I try to create DQN neural network. I have convolution neural network. Input has shape: None x WIDTH x HEIGHT x FRAME_COUNT. FULLY_CONNECTED_SIZE constant calculated such that output has shape [3] for input with shape 1 x WIDTH x HEIGHT x FRAME_COUNT.
FULLY_CONNECTED_SIZE = (WIDTH / 8) * (HEIGHT / 8) * 32
def createNetwork(self):
conv_layer_1_biases = tf.Variable(tf.constant(np.random.uniform(-1,1), shape=[16]))
conv_layer_1_weights = tf.Variable(tf.constant(np.random.uniform(-1,1), shape=[8,8,FRAME_COUNT,16]))
input_layer = tf.placeholder("float", [None,WIDTH,HEIGHT,FRAME_COUNT])
conv_layer_1 = tf.nn.relu(tf.nn.conv2d(input_layer, strides=[1,4,4,1], filter=conv_layer_1_weights, padding = 'SAME') + conv_layer_1_biases)
conv_layer_2_biases = tf.Variable(tf.constant(np.random.uniform(-1,1), shape=[32]))
conv_layer_2_weights = tf.Variable(tf.constant(np.random.uniform(-1,1), shape=[4, 4, 16, 32]))

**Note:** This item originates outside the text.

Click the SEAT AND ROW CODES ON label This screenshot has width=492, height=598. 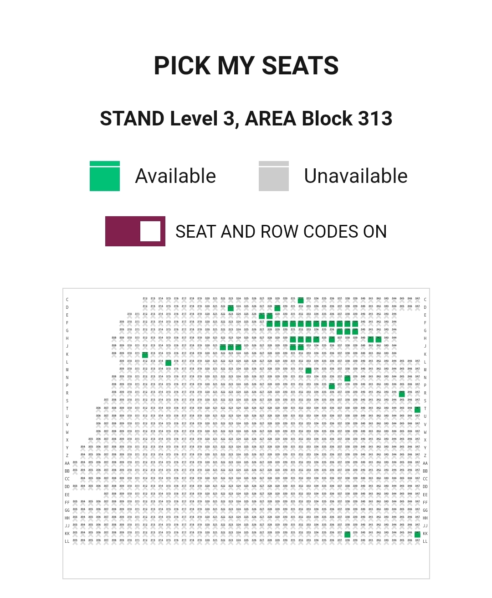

conv_layer_2 = tf.nn.relu(tf.nn.conv2d(conv_layer_1, strides=[1,2,2,1],filter=conv_layer_2_weights, padding = 'SAME') + conv_layer_2_biases)
reshaped_layer = tf.reshape(conv_layer_2,[-1,FULLY_CONNECTED_SIZE])
fully_connected_layer_weights = tf.Variable(tf.constant(np.random.uniform(-1,1), shape=[FULLY_CONNECTED_SIZE,256]))
fully_connected_layer_biases = tf.Variable(tf.constant(np.random.uniform(-1,1), shape=[256]))
fully_connected_layer = tf.nn.relu(tf.matmul(reshaped_layer,fully_connected_layer_weights) + fully_connected_layer_biases)
output_layer_weights = tf.Variable(tf.constant(np.random.uniform(-1,1), shape=[256,NUMBER_OF_ACTIONS]))
output_layer_biases = tf.Variable(tf.constant(np.random.uniform(-1,1), shape=[NUMBER_OF_ACTIONS]))
output_layer = tf.matmul(fully_connected_layer,output_layer_weights) + output_layer_biases
return input_layer, output_layer
And I train it like this:
self.inputQ, self.outputQ = self.createNetwork()
self._session = tf.Session()
self._action = tf.placeholder("float", [None, NUMBER_OF_ACTIONS])
self._target = tf.placeholder("float", [None])
readout_action = tf.reduce_sum(tf.mul(self.outputQ, self._action), reduction_indices=1)
cost = tf.reduce_mean(tf.square(self._target - readout_action))
self._train_operation = tf.train.GradientDescentOptimizer(1e-4).minimize(cost)
self._session.run(tf.initialize_all_variables())
...
self._session.run(self._train_operation,feed_dict={self._target:targets,self._action:actions,self.inputQ:before_states})
Before_states represent an N-array of FRAME_COUNT images as arrays with size WIDTH x HEIGHT where each element 1 or 0 : 1 mean white pixel and 0 - black pixel, so total shape is NxWIDTHxHEIGHTxFRAME_COUNT Also I have Q-function :
def Q(self, states):
return self._session.run(self.outputQ, feed_dict={self.inputQ: states})
My problem:
At first time Q([state])
differs for each state
where state is FRAME_COUNT images with size WIDTH x HEIGHT, so neural network with input 1xWIDTHxHEIGHTxFRAME_COUNT works as expected.
After first training, same value Q([state]) = Q1
for each possible state
After second training, same value Q([state]) = Q2
for each possible state
.
After n-th training, same value Q([state]) = Qn
for each possible state
.
Why is that happening? Output of neural network should be different for each input state. What I should do in that situation? I tried different learnings rate, optimization methods (Descendent Gradient, Adam), initial weights.